What is needed
Your copy of the lines below must match them exactly and contain no images.

Available data
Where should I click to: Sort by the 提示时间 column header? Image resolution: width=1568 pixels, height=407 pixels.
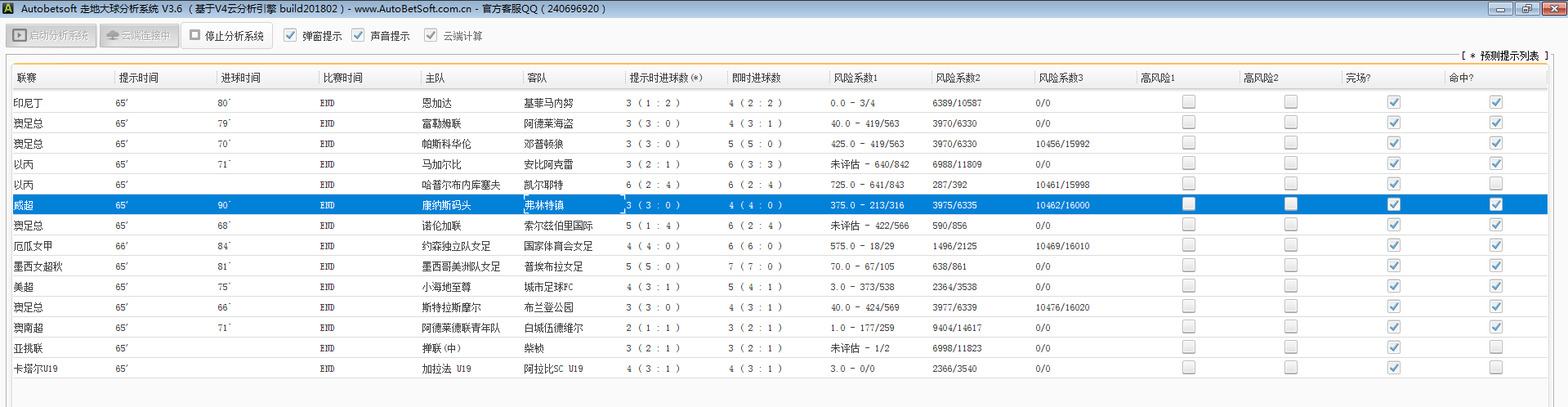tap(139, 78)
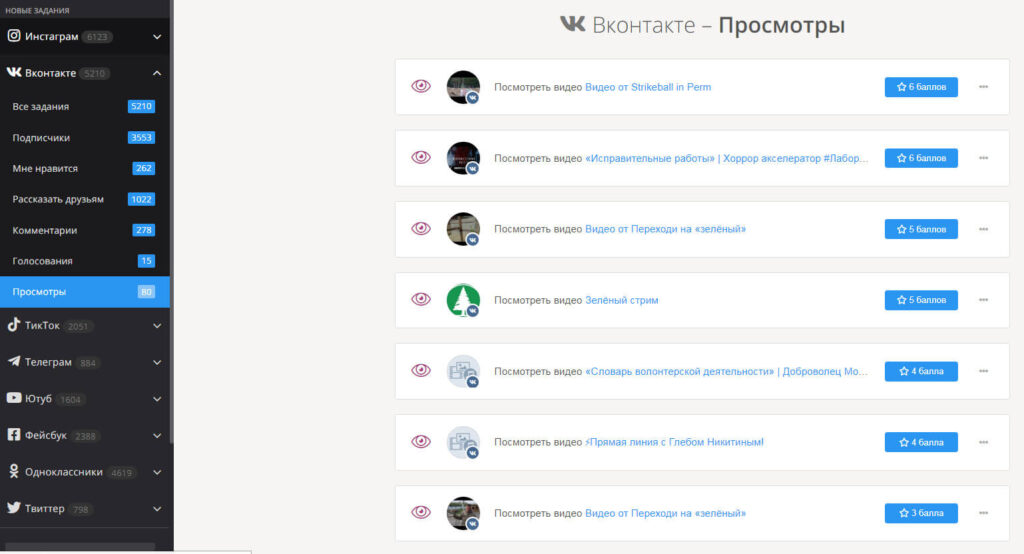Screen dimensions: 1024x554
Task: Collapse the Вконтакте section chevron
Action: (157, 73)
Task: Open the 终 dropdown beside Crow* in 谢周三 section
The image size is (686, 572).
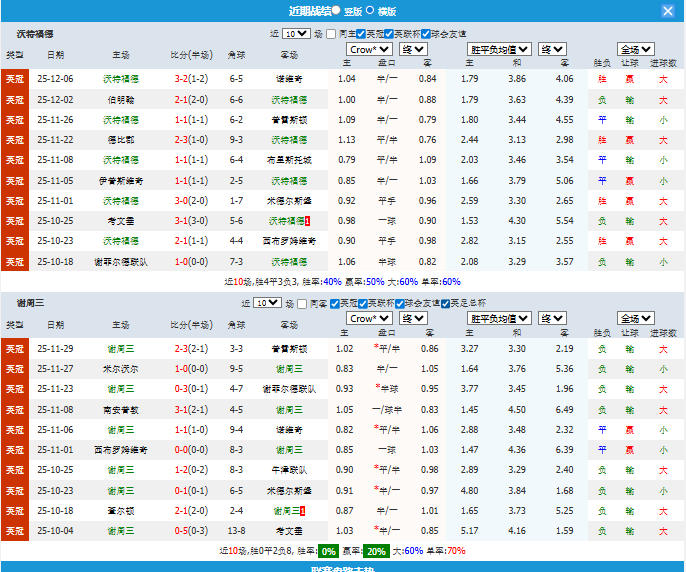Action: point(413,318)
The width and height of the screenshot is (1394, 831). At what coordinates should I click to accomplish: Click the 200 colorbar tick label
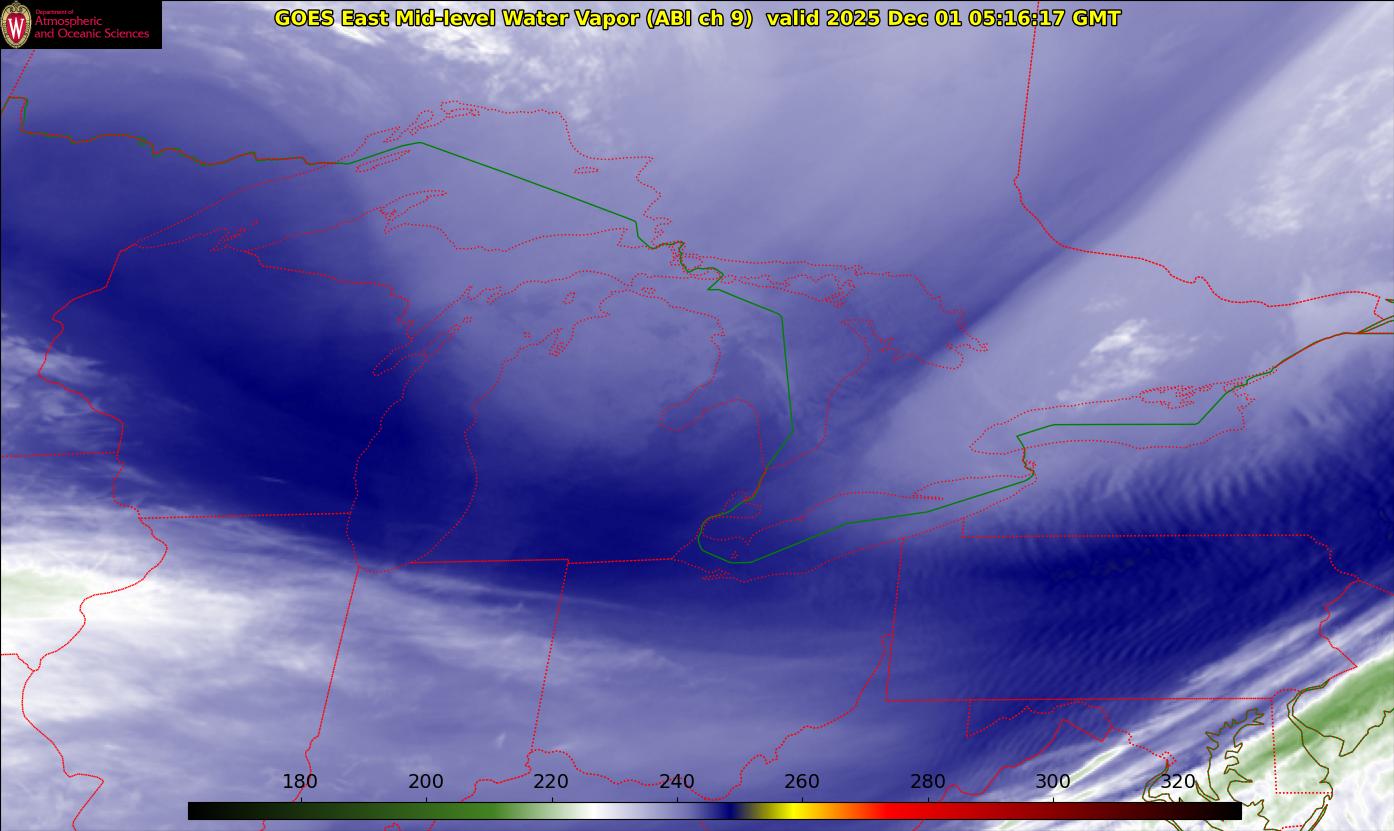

Answer below
Where should I click to: Sort by the 提示时间 column header? Image resolution: width=1568 pixels, height=407 pixels.
tap(139, 78)
Screen dimensions: 1024x554
Task: Collapse the Вконтакте section chevron
Action: (157, 73)
Task: Open the 终 dropdown beside Crow* in 谢周三 section
The image size is (686, 572).
Action: point(413,318)
The width and height of the screenshot is (1394, 831). At what coordinates should I click to accomplish: Click the 200 colorbar tick label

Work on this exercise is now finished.